The most interesting of the three seems to be the first, Tim Crane’s THE MEANING OF BELIEF: Religion From an Atheist’s Point of View (Harvard University, $24.95).
Crane proposes to paint a more accurate picture of religion for his fellow unbelievers. Religion is an immense, sprawling and variegated affair. Any attempt to define it, however comprehensive, will omit some aspects, and most attempts to define it, however crude, will capture something. The name of the game is what you see as central. Crane resists the notion, common to combative atheists, that the core of religion is an archaic cosmology (beliefs about things like the origin of the universe and supernatural agents) grafted onto a moral code. If you conceive of religion this way, as bad science plus arbitrary injunctions, of course you will think it should be replaced by good science and rational ethics.

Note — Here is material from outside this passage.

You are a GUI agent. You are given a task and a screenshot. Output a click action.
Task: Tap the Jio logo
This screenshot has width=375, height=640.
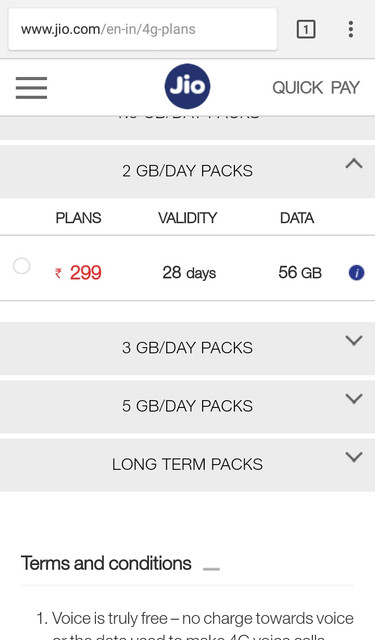[187, 86]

For Crane, the religious worldview is better understood as the combination of two attitudes. First: a sense of the transcendent, of an unseen moral order to the universe, often known as God. Second: an identification with a community that tries to “make sense of the world” by attempting to bring its members into alignment with this moral order through a tradition of narratives and rituals. Crane concedes there is a cosmology here; a belief in the transcendent is “a claim about the universe.” He also grants that religion, like science, is trying to explain things. But the kind of explanation and the kind of cosmology offered by religion, which does not “expect all aspects of the world to be intelligible,” are nothing like those of science, which strives to eliminate mystery.
Of course there are zealots who do take “archaic cosmology” seriously and cannot be swayed by modern evidence; they are in part suspect to the bias that ancient authorities (scripture writers, founding fathers) contained some kind of wisdom that can never be recaptured or challenged. (They are like children, or patriots, who forever believe their home town team, and their home town, are the bestest ever.) But I’m sympathetic to the view that, for some people at least, religious isn’t about archaic cosmology, but about that sense of community and shared values.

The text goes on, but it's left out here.